• WORK TASK
List every line in the material below that contains the word "will". Case counts, so a line matches only if the capitalization is the same.

• PROVIDED MATERIAL
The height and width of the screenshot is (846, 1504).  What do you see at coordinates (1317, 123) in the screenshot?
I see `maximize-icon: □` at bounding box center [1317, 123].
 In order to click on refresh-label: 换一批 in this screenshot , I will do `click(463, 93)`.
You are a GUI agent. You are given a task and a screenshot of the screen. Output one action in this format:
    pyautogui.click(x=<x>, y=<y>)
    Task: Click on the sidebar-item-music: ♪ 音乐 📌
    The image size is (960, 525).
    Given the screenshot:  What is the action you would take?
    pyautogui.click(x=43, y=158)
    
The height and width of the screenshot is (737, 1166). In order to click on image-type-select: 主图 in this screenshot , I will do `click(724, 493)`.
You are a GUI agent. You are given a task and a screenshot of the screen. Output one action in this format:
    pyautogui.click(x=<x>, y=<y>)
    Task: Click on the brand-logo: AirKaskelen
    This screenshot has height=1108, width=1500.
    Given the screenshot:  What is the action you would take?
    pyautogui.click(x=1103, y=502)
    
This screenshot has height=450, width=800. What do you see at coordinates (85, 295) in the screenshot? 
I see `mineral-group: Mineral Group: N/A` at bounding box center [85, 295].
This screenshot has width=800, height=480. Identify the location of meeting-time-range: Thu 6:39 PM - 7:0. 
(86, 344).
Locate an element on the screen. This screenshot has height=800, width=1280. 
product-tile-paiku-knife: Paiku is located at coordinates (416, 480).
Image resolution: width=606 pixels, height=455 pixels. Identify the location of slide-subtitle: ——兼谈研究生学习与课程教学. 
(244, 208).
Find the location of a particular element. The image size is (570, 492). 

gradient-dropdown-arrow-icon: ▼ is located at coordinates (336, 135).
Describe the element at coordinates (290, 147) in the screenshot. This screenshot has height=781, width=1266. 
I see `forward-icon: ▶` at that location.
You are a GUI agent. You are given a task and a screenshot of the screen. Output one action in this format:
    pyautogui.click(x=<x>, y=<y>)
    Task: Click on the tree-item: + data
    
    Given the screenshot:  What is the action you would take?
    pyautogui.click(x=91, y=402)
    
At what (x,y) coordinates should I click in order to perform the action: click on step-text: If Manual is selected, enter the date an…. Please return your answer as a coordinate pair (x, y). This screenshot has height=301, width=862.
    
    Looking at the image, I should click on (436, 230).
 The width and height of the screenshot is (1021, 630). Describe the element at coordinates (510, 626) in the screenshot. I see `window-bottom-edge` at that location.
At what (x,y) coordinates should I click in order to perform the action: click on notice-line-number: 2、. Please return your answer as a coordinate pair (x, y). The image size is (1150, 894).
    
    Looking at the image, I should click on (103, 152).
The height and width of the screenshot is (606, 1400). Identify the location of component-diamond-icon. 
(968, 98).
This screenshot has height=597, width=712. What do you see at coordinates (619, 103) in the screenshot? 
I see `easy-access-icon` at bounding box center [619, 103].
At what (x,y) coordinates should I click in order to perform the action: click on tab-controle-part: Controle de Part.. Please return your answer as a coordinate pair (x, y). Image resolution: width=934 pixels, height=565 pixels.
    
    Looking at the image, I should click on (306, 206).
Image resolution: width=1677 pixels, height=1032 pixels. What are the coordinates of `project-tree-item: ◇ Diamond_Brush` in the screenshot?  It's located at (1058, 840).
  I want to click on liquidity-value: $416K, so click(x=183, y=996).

• SOLUTION TO THIS TASK
 In order to click on refresh-label: 换一批 in this screenshot , I will do `click(463, 93)`.
The height and width of the screenshot is (737, 1166). In order to click on image-type-select: 主图 in this screenshot , I will do `click(724, 493)`.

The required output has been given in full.